Pushing aside Morsi, army chief Gen. Abdel-Fattah el-Sissi announced Wednesday in a televised speech that the military had suspended the Islamist-drafted constitution, and that a civilian Cabinet of technocrat would run the country until new presidential elections are held. No date has been given.

Millions of anti-Morsi protesters around the country erupted in celebrations after the televised announcement by the army chief on Wednesday evening. Fireworks burst over crowds in Cairo’s Tahrir Square, where men and women danced, shouting, “God is great” and “Long live Egypt.”

That fact that Egypt’s interim president comes from the Constitutional Court adds a symbolic sting to Morsi’s ouster.

The Islamist leader and his Muslim Brotherhood backers had repeatedly clashed with the judiciary, particularly the constitutional court, while in power, accusing the judges of being loyalists of former autocrat Hosni Mubarak, who was ousted in a 2011 uprising, and saying they seek to undermine Egypt’s shift to democratic rule.

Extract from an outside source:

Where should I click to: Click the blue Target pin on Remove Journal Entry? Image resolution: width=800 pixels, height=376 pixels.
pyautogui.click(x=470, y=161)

The judges, meanwhile, had repeatedly challenged the Brotherhood’s policies and what many in Egypt considered the group’s march to power. The Constitutional Court dissolved the Islamist-dominated parliament in June last year, saying it was illegally elected. It rejected a Morsi decree to reinstate the chamber.

Even with an interim leader now in place, Egypt remains on an uncertain course following Morsi’s ouster, and the possibility of further confrontation still looms. Beyond the fears over violence, some protesters are concerned whether an army-installed administration can lead to real democracy.